Ab 2023 bis zu 10’000 Liter Solartreibstoff
Mit dem revolutionären Beweis zur Herstellung von Solartreibstoffen in der Mini-Raffinerie über den Dächern von Zürich folgte schnell der Ruf nach grösseren Anlagen. Dank der 16 Milliarden Franken Fördergelder, welche sich Synhelion in einer Finanzierungsrunde im November 2021 sicherte, steht die weltweit erste industrielle Anlage zu Herstellung von Solartreibstoffen im Deutschen Zentrum für Luft- und Raumfahrt in Jülich kurz davor, ihren kommerziellen Betrieb aufzunehmen. Das Zentrum bietet dem Schweizer ETH-Spin-off eine umfangreiche Infrastruktur. Synhelion wird auch vom deutschen Bundesministerium für Wirtschaft und Energie (BMWi) finanziell unterstützt. Seit Anfang 2022 laufen die ersten Testphasen, ab 2023 sollen in der Jülicher Anlage 10’000 Liter Solartreibstoff pro Jahr produziert werden. Der nächste Schritt wird der Bau einer noch grösseren kommerziellen Anlage in Spanien sein. Denn im Gegensatz zu Deutschland gibt es auf der iberischen Halbinsel mehr Sonnentage, die eine intensivere Auslastung der Anlage sichern. Diese neue Anlage kann dadurch kontinuierlich betrieben werden, um grössere Mengen an Treibstoff herzustellen und die Produktionskosten zu senken. Für 2030 sieht Synhelion bereits ein Produktionsziel von 875 Millionen Litern pro Jahr vor.

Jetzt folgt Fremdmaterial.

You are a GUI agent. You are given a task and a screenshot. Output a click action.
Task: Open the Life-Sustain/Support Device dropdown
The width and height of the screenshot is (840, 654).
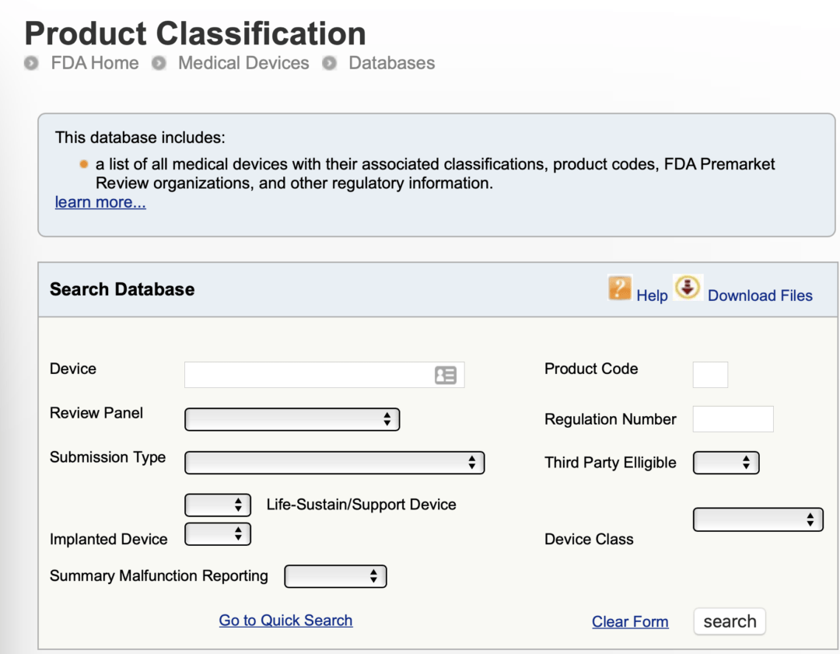pos(217,505)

Die solaren Treibstoffe von Synhelion sollen in erster Linie im Langstreckentransport eingesetzt werden. In der Schiff- und Luftfahrt seien Energieträger mit einer sehr hohen Energiedichte nötig, die mit Batterietechnologie nicht erreicht werden könnten, erklärt das Unternehmen. Flüssige synthetische Treibstoffe könnten diese Anforderung hingegen erfüllen. Im März 2022 haben die SWISS und die Lufthansa Group mit Synhelion eine strategische Zusammenarbeit zur Markteinführung von solarem Treibstoff vereinbart. Damit wird SWISS die weltweit erste Fluggesellschaft, die sogenannten Sun-to-Liquid-Treibstoff nutzt. SWISS und Synhelion nehmen damit eine Vorreiterrolle bei der Produktion und Nutzung von nachhaltigen Treibstoffen ein.
Kreislauf für nachhaltige Treibstoffe schliessen
Mit dem Ersatz fossiler Treibstoffe durch kohlenstoffneutrale Solartreibstoffe will Synhelion langfristig zu einem emissionsfreien Verkehrssektor beitragen. Die AMAG Gruppe investierte im Jahr 2021 direkt in Synhelion. Zusammen mit dem Engagement bei Climeworks will die AMAG dadurch den Kreislauf für nachhaltige synthetische Treibstoffe vollständig schliessen: Das CO2 von Verbrennungsmotoren kann mit der Technologie von Climeworks aus der Luft gefiltert und mit der Technologie von Synhelion wieder zu nachhaltigen synthetischen Treibstoffen umgewandelt werden. Damit will die AMAG Besitzerinnen und Besitzern der rund 200’000 Classic Cars in Zukunft ermöglichen, ihren geliebten Young- oder Oldtimer nachhaltig und klimaneutral auszufahren.